Of note, seven out of nine patients with non-KD febrile illnesses with BCG site reaction or induration were infants. This paralleled our finding of erythema and induration of the BCG inoculation site to have a higher specificity in older children than infants. It is possible that older children possess a more exuberant response to vasculitis due to a more developed immune system, rendering an older child less likely to have KD in the absence of erythema and induration of the BCG inoculation site.
Despite a lower specificity of erythema and induration of the BCG inoculation site in infants, there remains a high positive predictive value for erythema and induration of the BCG inoculation site in this age group. This was consistent with the findings of previous studies by Uehara et al(12) and Hsieh et al.(18)
Notably, in our study, not all physicians documented the presence or absence of this BCG reaction or induration and we were unable to identify any preponderance for certain patients for comparison with others. In our study, among 176 infants who were identified, 121 (68.8%) patients were checked for the presence of erythema and induration of the BCG inoculation site. Among the 485 older children identified, 249 (51.3%) patients were checked for this feature.

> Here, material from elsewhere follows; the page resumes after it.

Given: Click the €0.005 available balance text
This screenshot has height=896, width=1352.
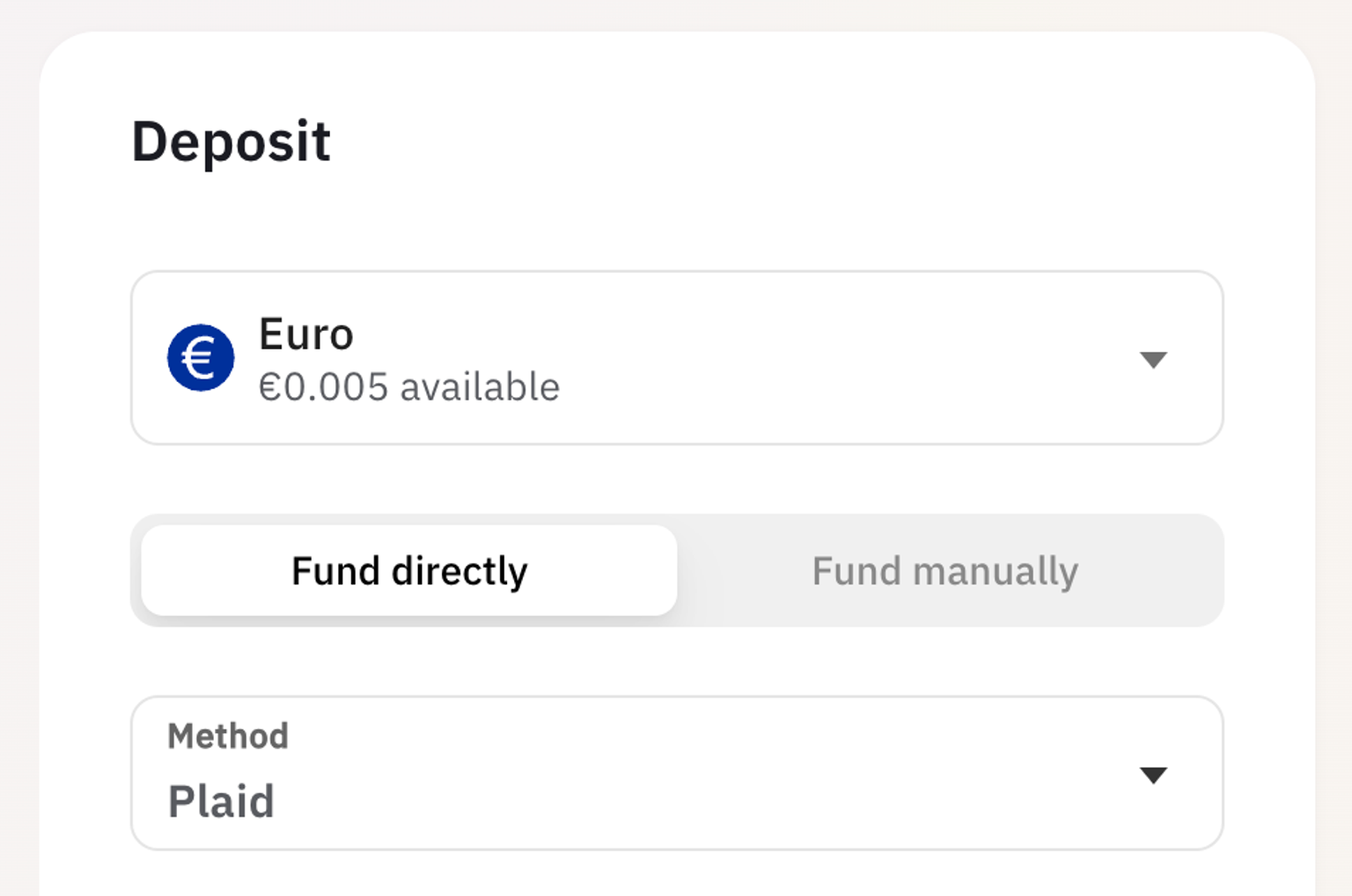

Checking rates also differed for patients with KD and non-KD diagnoses; 66.4% of patients with KD and 37.8% of patients with non-KD febrile illnesses were checked for BCG site changes. Only those who were checked for it were included for further analysis to identify associated epidemiological features. This might have affected the high positive predictive values and relatively low negative predictive values found in our study. Nevertheless, this selective population may be a representative one, as our findings of the prevalence of BCG site reaction or induration compared well with the other AHA features of KD and the epidemiological associations of BCG site changes in KD were consistent with other pre-existing studies. Furthermore, suboptimal rates of looking for the presence or absence of BCG site changes reminds us of the fact that vigilance in looking out for this feature should be improved on.
In conclusion, our study highlighted erythema and induration of the BCG inoculation site as a specific clinical sign for KD, especially among children aged one year and above. We also illustrated low rates of BCG changes in febrile illnesses that were not KD. This reinforces the need to be vigilant when looking for erythema and/or induration at the BCG inoculation site in patients presenting with fever. A prompt diagnosis of KD will permit timely intervention, reducing the time-sensitive risk of coronary sequelae in these patients.
ACKNOWLEDGEMENTS
We would like to thank Li Wenyun, Statistician, Duke-NUS Medical School, Singapore, for her contribution to data analysis. We are also grateful to Adj A/Prof Tan Teng Hong, Senior Consultant, KK Women’s and Children’s Hospital Cardiology Service, Singapore, for his support of this project.